I've been doing some more work in this area.

Another problem that becomes apparent is the mismatch of high level response and low level transport.

There are at least two examples of this: Rack::ContentLength and Rack::Chunked. These two middleware are very HTTP/1 specific. HTTP/2 has no need for either of them, and in some cases it appears that Rack::Chunked could actually damage the response body.

The way I've been thinking about it, there are transport level headers such as the above, which really should be the responsibility of the web server.

Rack should be providing the basic infrastructure on which to handle requests and responses, but the actual protocol/transport level headers/behaviour should be specified by the underlying server/protocol. In this case, there is a bit of a mash up between the layers.

[ioquatix]

I worked around this problem.

Essentially, I use a memory buffer to cache the input, and provide support for rewind, but only if it matches a content-type which rack internally calls rewind on.

https://github.com/socketry/falcon/blob/master/lib/falcon/adapters/rewindable.rb

I know this is a hack but it was the simplest way to work around this issue which has been outstanding for almost a year. I still believe that removing the need for rewind is ultimately a good idea. Legacy apps that need it could use a middleware to implement the above logic.

[ioquatix]

@jeremyevans are we in agreement to remove the requirement for input to be rewindable?

[jeremyevans]

I'm OK with removing the requirement if we ship a middleware that will take a non-rewindable input and make it rewindable by buffering it.
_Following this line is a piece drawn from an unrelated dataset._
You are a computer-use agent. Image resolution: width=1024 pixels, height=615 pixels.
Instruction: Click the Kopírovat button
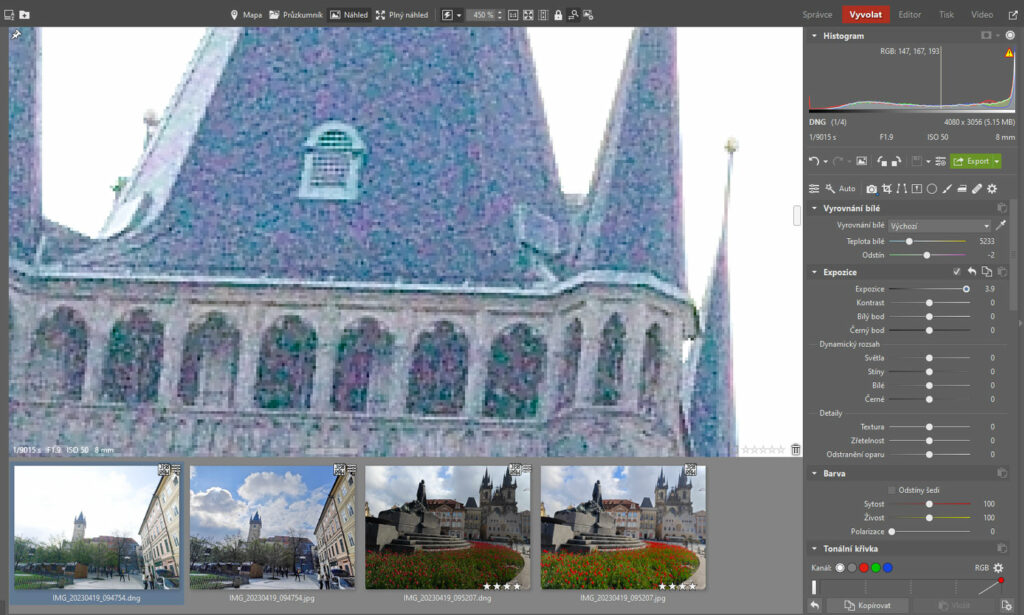point(866,605)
That way users depending on the previous behavior can use the middleware for backwards compatibility.

[ioquatix]

Can we move such middleware to rack-contrib?

[jeremyevans]

I think we should ship such a middleware in rack itself. We have Rack::RewindableInput already, so maybe we can just add a middleware to that file that wraps rack.input with Rack::RewindableInput.

[ioquatix]

I've just been thinking about what streaming multi-part might look like:

input = env['rack.input']
multipart = Multipart.new(input)

# Streaming
multipart.each do |part|
  part.name
  contents = part.read
end

[jeremyevans]

This is basically implemented by #1804, so I'll close this now.